Kirk vowed early on to push hard for what his longtime pal Kennedy saw as his life's work _ extending quality health care coverage to all Americans. But two months later, he has mostly stayed on the sidelines, reluctant to speak out.
His biggest plunge into the health care fight was a little-noticed speech on the Senate floor citing the urgent need for health care reform, praising bipartisanship and lauding a government-run insurance option, the so-called "public option."
Abortion looms as a major stumbling block as Senate Democrats press for a sweeping health care plan. Yet Kirk has offered few specifics about his views.
It's the kind of fight that Kennedy, a staunch abortion rights backer, would have relished. Kirk, however, is holding his fire.
"He's not going to get into hypotheticals," his spokesman, Keith Maley, said recently.
Abortion rights supporters are concerned about restrictions put in the House-passed health care bill. Leaders of the Congressional Pro-Choice Caucus have called them an unprecedented limitation on women's access to coverage for abortion services.
The House legislation would bar a new government-run insurance plan from covering abortions, except in cases of rape, incest or to save the life of the mother. It also would prohibit any health plan receiving federal subsidies in a new insurance marketplace from offering abortion coverage.
Maley would only say that Kirk supports a law that has prevented federal funds from being used for abortions for over three decades.
Since coming to the Senate, Kirk has largely avoided the public spotlight. He declined to be interviewed for this story. He's there as an interim replacement for Kennedy until an election is held in January.
"I'm sure he's going to follow whatever the Democratic caucus tells him to do," Whalen said. "He's just there to cast his vote (for health care reform). That's it. I wouldn't call him a statesman. A less charitable person might call him a lackey."
Soon after Kennedy died last summer, Democrats scrambled to overturn Massachusetts election law so Democratic Gov.
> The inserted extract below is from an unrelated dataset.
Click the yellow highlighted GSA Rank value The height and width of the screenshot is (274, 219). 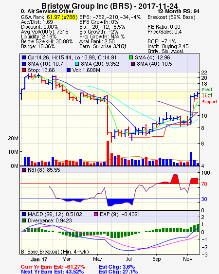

Deval Patrick could appoint Kennedy's interim successor. Kennedy had asked for the election law change before he died, lending a sense of urgency to the matter for many Democrats. The White House lobbied hard for it, too.
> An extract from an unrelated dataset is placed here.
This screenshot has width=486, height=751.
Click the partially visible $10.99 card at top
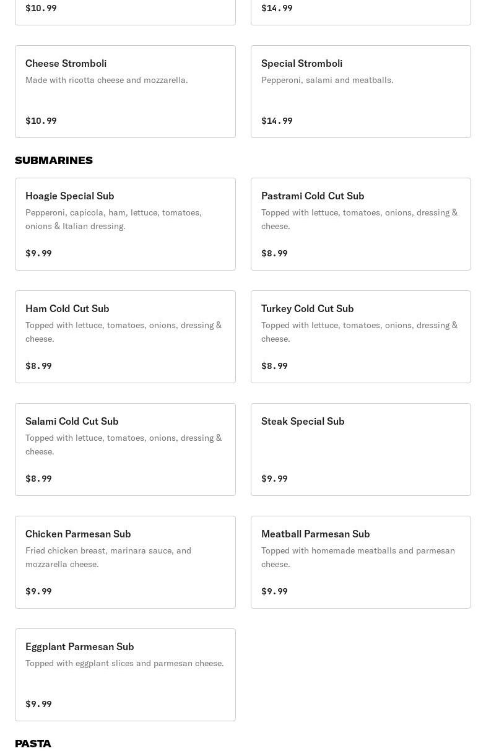(125, 11)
Patrick insisted the hurry-up appointment was necessary because health care and other issues facing Congress were "too important to Massachusetts for us to be one voice short."
After raucous debate, the Democratic-controlled Massachusetts Legislature gave Patrick the power to appoint a temporary replacement for Kennedy. GOP lawmakers howled because the switch came five years after the Legislature had stripped Republican Mitt Romney of the same appointive powers while he was governor.
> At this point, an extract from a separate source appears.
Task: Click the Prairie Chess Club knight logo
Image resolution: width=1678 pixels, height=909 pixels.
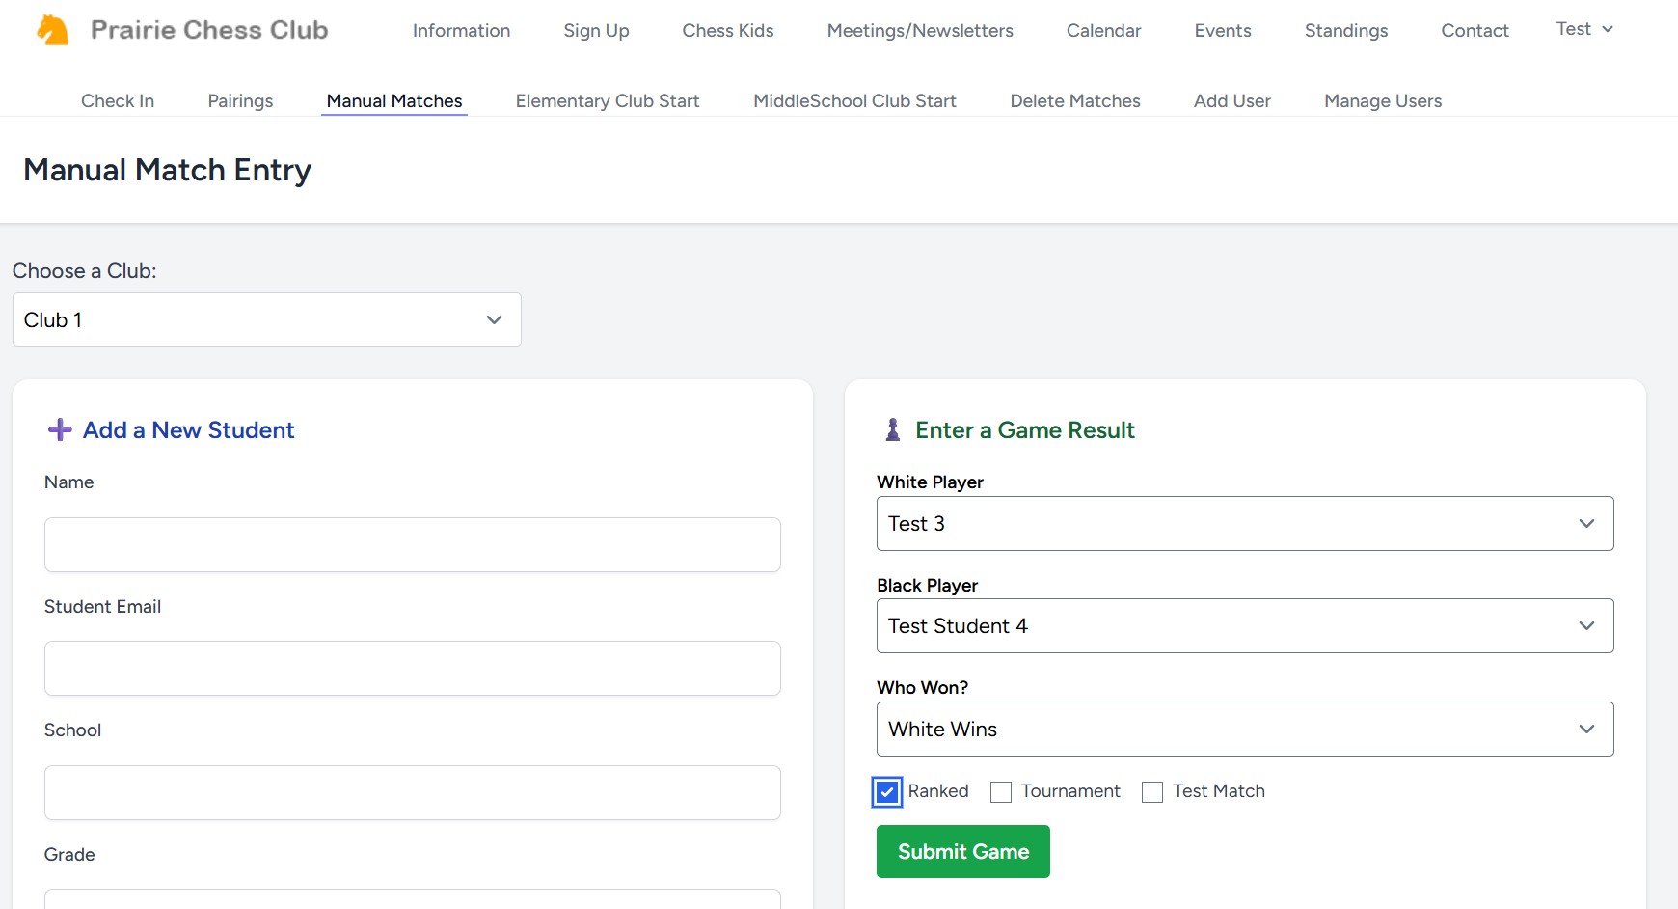Action: pyautogui.click(x=52, y=30)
Because the legislation would not take effect immediately, Patrick had to sign an emergency letter before appointing Kirk.
Republicans complained it was a power grab aimed at giving Democrats a potential 60th vote needed to overcome any GOP filibusters on health care in the narrowly divided Senate.
"(Kirk) is not a strong voice or player on the health care issue, he's simply another vote in favor of it," said Rob Gray, a Massachusetts GOP political consultant. "Let's face it, that's all the Democrats were looking for when they changed the law."
Kirk, a 71-year-old Boston attorney named as executor of Kennedy's will, is no stranger to the Senate. He knows many key players from his days as party chief. He also was a top Kennedy aide for eight years as well as a former lobbyist for pharmaceutical companies.
Kirk registered as a federal lobbyist a decade ago. While Kirk would be banned from lobbying for two years after his appointment ends, he would retain Senate floor privileges after his departure.
Kirk will serve until voters choose a replacement in a Jan. 19 special election. He's pledged not to seek re-election to his new seat.